When dealing with sore muscles, we all know infrared saunas, massages, and restorative yoga sessions can do wonders for muscle recovery and help you come back stronger than ever. But here's a secret: If your diet is packed with sugar, and you're not getting enough nutrients, you won't adequately recover, and your workouts will suffer massively. Who wants that?
Whether you're looking for foods to eat right after your workout or you want to incorporate more healing and inflammation-busting foods into your diet on a daily basis, here are four foods to eat to speed up recovery and help you have your strongest workout ever:
1. Cherries or tart cherry juice.
After a workout, when the muscles need to repair and recover most, tart cherries or tart cherry juice should be your go-to. Cherries have many antioxidant and anti-inflammatory polyphenol compounds, which help lessen pain and speed up recovery after exercise. Just make sure your cherry juice isn't sweetened—that defeats the purpose!
2. Eggs and brown rice.
Leucine is one of the important amino acids needed for muscle recovery, as it increases muscle protein synthesis. Luckily, it's pretty easy to access—it's found in the whites of eggs.

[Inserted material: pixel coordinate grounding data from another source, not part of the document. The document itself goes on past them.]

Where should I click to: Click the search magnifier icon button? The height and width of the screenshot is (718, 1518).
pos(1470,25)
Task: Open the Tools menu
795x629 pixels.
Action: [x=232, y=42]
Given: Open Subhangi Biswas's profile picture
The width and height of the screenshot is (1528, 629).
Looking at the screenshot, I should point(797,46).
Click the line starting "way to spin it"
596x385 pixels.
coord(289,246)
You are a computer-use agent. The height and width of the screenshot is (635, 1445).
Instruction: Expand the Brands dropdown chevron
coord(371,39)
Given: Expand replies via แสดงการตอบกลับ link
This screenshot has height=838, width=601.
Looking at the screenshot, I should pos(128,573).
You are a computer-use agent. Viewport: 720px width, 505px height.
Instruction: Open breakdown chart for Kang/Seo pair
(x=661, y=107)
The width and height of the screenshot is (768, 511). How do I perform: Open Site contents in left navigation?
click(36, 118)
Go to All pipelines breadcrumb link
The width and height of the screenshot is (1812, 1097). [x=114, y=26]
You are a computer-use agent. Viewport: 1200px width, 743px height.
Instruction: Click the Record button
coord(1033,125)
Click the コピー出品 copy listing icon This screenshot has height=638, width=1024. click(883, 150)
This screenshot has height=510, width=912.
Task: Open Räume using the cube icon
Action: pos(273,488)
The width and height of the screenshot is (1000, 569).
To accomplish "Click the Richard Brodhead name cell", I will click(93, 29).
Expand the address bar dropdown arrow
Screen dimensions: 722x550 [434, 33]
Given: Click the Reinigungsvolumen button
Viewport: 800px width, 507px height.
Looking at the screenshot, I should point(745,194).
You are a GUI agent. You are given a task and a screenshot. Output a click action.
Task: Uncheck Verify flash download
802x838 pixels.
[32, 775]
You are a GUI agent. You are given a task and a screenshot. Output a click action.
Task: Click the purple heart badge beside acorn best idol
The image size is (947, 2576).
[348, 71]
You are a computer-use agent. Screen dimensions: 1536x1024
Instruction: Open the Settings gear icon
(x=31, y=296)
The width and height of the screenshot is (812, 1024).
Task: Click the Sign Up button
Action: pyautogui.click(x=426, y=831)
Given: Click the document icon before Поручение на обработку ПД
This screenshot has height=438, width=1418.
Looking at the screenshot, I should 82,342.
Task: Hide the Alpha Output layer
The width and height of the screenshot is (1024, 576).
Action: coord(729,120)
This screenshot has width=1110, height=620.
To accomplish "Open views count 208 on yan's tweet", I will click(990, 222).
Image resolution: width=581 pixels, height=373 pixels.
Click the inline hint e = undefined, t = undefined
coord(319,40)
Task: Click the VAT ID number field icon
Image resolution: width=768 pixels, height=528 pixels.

With the addition of a whole-grain carbohydrate, we can replenish glycogen stores and simultaneously benefit from probiotic-supporting fiber found in the whole grains.
3. Turmeric protein shake.
The ever-popular golden milk makes for the perfect post-workout drink if plant-based vanilla protein is added. The protein helps the muscle repair and provides amino acid replacement, and turmeric is full of the antioxidant curcumin, which has been shown to help decrease muscle soreness and damage, as well as help with inflammation.
4. Sweet potatoes.
Sweet potatoes are the perfect complex carbohydrate. After an intense workout, the stored glucose (energy) in the muscles gets depleted. In order to recover and prepare for your next workout, you have to put the glycogen back in by way of carbohydrates. The starchiness found in sweet potatoes is the perfect way to restore glycogen levels, which can become depleted from both endurance workouts and strength training. Plus, you take in some extra fiber and nutrients like beta-carotene and vitamin C.